As ocorrências naturais de SAFL apresentam uma série de peculiaridades, de interesse 
direto da engenharia rodoviária, das quais se destacam: 
Grande espessura: a camada ou o horizonte correspondente à parte laterizada 
apresenta, geralmente, espessuras superiores a 5,0 m. O limite inferior da camada 
de solo arenoso fino é, na maioria das vezes, bastante nítido, devido, 
principalmente, à mudança de cor (aparecimento de cores amareladas claras, 
esbranquiçadas, róseas claras).

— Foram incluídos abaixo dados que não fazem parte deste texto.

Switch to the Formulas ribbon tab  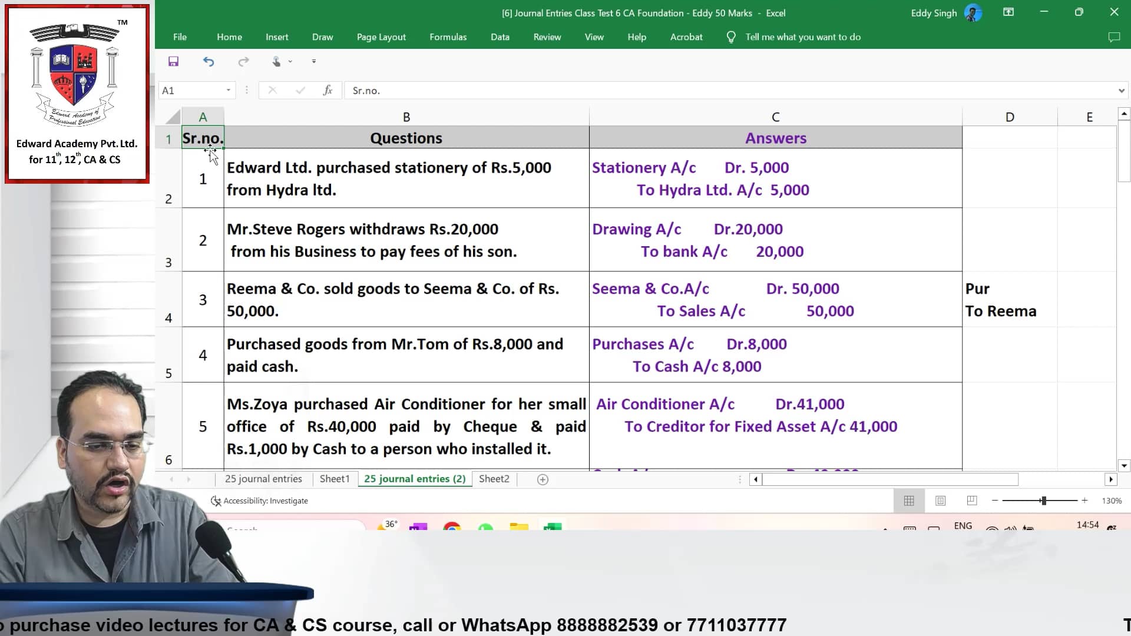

Às vezes, uma linha de seixos de constituição 
laterítica (concreções, canga ou tapiocanga) ou de quartzo delimita a parte 
inferior da camada de solo arenoso fino; 
Uniformidade: a camada de SAFL é, comumente, de aspecto bastante homogêneo e 
uniforme, apresentando pouca anisotropia vertical, resultante do processo 
pedológico de sua formação. As variações verticais são, geralmente, mais nítidas 
quando estão próximas da camada ou horizonte de capeamento vegetal 
sobrejacente. As variações em sentido horizontal são pequenas nas partes altas e 
planas. Em condições normais, não ocorre o lençol freático dentro da camada de 
solo arenoso fino. O que pode haver é lençol suspenso, logo abaixo do solo 
vegetal ou orgânico e anisotropia de umidade, inerente aos horizontes 
influenciados pelos processos pedológicos.